Development and Scalable Production of Newcastle Disease Virus-Vectored Vaccines for Human and Veterinary Use


The COVID-19 pandemic has highlighted the need for efficient vaccine platforms that can rapidly be developed and manufactured on a large scale to immunize the population against emerging viruses. Viral-vectored vaccines are prominent vaccine platforms that have been approved for use against the Ebola virus and SARS-CoV-2. The Newcastle Disease Virus is a promising viral vector, as an avian paramyxovirus that infects poultry but is safe for use in humans and other animals.
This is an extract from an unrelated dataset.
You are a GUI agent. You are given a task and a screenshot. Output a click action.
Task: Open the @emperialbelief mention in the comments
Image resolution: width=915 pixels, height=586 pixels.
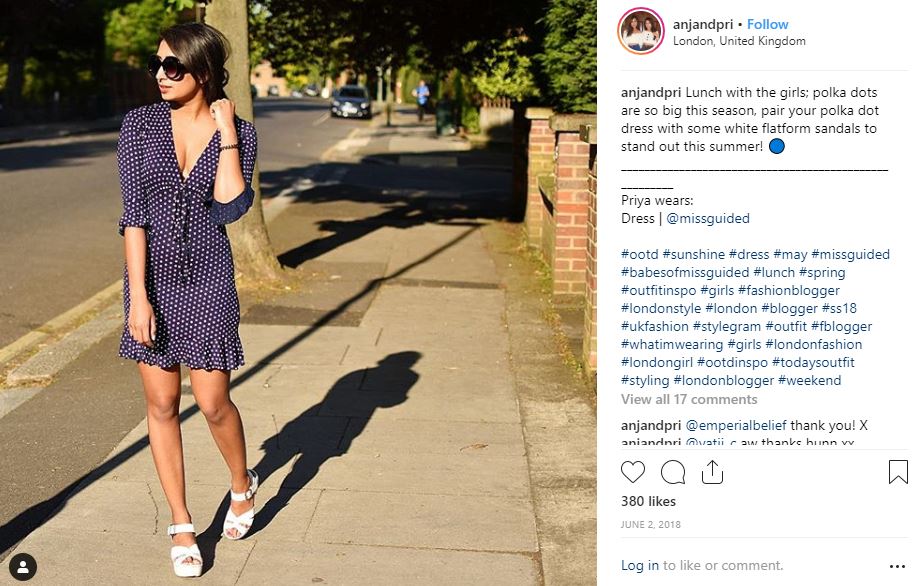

NDV has been extensively studied not only as an oncolytic virus but also a vector for human and veterinary vaccines, with currently ongoing clinical trials for use against SARS-CoV-2. However, there is a gap in NDV research when it comes to process development and scalable manufacturing, which are critical for future approved vaccines. In this review, we summarize the advantages of NDV as a viral vector, describe the steps and limitations to generating recombinant NDV constructs, review the advances in human and veterinary vaccine candidates in pre-clinical and clinical tests, and elaborate on production in embryonated chicken eggs and cell culture. Mainly, we discuss the existing data on NDV propagation from a process development perspective and provide prospects for the next steps necessary to potentially achieve large-scale NDV-vectored vaccine manufacturing.